Helmut Schnieder hat sich als Fotograf einen Namen gemacht. Seine Bilder sind von atemberaubender Schönheit, poetisch, manchmal ein bisschen melancholisch. Immer spielt der Sternenhimmel eine Rolle. Oft sind einsame Eichen oder Weiden, Gewässer, Wiesen und Pferde, die still auf einer nächtlichen Weide grasen die Kulisse für Orion, Löwen, Schlangenträger und Co.

Besonders gut, so erklärte es Helmut es damals in der Breselenzer Kirche, könne man im Winter fotografieren. Da ist es nämlich so richtig schön dunkel. Leider ist es im Winter auch besonders kalt, und da helfen auch beheizte Schuhsohlen nur bedingt. Aber die Ergebnisse!

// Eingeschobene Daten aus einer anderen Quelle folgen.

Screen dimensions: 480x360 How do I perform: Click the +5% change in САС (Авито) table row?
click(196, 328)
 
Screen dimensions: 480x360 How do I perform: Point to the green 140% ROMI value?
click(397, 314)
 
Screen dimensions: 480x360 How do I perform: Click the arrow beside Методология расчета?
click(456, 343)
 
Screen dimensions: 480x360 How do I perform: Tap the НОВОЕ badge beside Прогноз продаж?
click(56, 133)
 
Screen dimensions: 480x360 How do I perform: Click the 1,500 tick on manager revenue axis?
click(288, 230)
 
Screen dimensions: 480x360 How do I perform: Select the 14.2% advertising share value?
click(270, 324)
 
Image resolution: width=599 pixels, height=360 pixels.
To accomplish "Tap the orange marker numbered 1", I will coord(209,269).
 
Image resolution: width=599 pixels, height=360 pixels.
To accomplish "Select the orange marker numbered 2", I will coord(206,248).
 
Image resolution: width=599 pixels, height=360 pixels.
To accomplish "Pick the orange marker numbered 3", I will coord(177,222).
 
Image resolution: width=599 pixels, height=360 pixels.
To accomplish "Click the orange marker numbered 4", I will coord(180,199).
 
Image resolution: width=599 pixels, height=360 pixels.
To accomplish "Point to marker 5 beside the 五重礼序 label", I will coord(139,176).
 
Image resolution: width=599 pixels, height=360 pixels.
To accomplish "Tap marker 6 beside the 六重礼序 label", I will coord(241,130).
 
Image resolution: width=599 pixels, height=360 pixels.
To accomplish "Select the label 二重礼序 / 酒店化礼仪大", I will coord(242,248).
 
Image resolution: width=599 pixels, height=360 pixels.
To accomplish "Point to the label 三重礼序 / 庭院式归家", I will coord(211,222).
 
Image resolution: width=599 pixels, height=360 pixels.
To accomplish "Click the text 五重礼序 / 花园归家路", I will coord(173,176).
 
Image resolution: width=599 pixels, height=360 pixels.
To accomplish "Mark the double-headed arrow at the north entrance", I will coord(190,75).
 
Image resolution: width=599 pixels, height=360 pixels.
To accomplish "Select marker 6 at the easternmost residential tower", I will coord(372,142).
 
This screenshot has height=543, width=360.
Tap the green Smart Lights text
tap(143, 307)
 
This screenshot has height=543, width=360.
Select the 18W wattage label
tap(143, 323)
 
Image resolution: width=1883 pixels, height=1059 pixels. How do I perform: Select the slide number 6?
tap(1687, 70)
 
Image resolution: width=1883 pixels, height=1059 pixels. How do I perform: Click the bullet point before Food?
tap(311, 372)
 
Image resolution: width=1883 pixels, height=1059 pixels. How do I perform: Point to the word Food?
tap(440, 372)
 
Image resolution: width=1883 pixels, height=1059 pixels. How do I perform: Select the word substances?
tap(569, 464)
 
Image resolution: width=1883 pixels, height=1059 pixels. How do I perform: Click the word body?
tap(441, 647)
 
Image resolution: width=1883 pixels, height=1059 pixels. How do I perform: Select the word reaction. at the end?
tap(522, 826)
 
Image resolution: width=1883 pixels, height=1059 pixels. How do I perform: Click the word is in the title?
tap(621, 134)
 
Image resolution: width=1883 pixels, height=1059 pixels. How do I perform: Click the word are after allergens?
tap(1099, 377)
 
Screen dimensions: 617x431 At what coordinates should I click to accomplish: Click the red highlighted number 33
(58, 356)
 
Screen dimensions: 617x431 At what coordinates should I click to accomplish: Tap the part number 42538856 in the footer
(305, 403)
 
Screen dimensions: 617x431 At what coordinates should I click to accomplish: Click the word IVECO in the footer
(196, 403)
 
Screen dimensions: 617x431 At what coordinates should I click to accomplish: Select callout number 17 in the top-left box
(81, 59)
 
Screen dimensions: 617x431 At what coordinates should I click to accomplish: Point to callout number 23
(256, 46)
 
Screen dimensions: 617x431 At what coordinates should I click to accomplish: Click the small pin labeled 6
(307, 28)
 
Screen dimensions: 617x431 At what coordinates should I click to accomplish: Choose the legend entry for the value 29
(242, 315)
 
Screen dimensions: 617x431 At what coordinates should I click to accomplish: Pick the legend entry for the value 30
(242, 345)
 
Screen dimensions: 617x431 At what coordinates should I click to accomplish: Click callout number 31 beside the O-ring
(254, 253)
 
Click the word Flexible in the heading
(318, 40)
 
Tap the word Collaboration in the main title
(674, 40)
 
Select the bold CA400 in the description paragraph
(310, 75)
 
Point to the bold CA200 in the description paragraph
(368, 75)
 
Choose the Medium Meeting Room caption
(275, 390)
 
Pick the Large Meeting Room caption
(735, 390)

Das Wendland ist eine der dunkelsten Regionen in Deutschland. Keine große Fabrik, keine Autobahn, kein Flughafen, keine große Stadt verschmutzen den schwarzen Himmel mit ihrem Licht. Ich als Freundin der Nacht finde das einen sehr begrüßenswerten Umstand und kann den Sternenfotografen verstehen, der gern in der Dunkelheit umhertappt und stundenlang auf den richtigen Moment wartet.

An dem Abend in Breselenz überraschte mich Helmut Schnieder mit seiner Wortgewandtheit und seinem tiefen Wissen über Sternenbilder und Naturphänomene. Und das Beste: Er kann das so packend erzählen, dass ein Abend mit ihm wie im Fluge vergeht.

Ich habe eines der Sternbilder, die Helmut beschreibt und fotografiert, in mein Märchen „Die Liebenden“ eingeflochten:

„Gemächlich schiebt die sich Elbe durch die norddeutsche Tiefebene. Im
Hannoverschen liegen links und rechts des breiten Bandes die
Elbwiesen – Schafe, Pferde und Rinder weiden hier und das Moor, das
sich unter dem Gras der Elbaue versteckt, ist mal tief, mal trocken.
In diesem Landstrich, den einst die Wenden bevölkerten, sind die
Nächte dunkel, keine Stadt, keine Fabrik und keine Autobahn stört das
Leuchten der Sterne. Sie funkeln am dunkelblauen Himmel wie
Diamanten. Ihr Licht leuchtet matt über Wäldern und Feldern, zeigt den
Hasen den Weg zum Löwenzahn und fällt auf zwei Weidenbäume, die
nebeneinander in der Aue nahe des Dorfes Knarwitz wachsen. Die
knorrigen Stämme streben auseinander, doch mit den Wurzeln
verquicken sich die Bäume im Erdreich wie Liebende. Schon seit vielen
Jahren stehen sie so, und die Sterne leuchten im Sommer und im
Winter, und der uralte Schlangenträger schaut aus seinem Sternenbild
auf sie herab und erinnert sich:
Es waren einst zwei Kinder, die hießen Karl und Lina. Sie lebten im
Hannoverschen, mitten zwischen Wiesen und Feldern und Mooren in
einem kleinen Dorf an der Elbe. Die Höfe ihrer Eltern standen nah
beieinander, mit den Giebeln zum kleinen Dorfplatz. In den Ställen
standen Kuh und Schwein, die Hühner kratzten in der Diele im Stroh…“

Kalte Füße, ja vielleicht. Aber egal.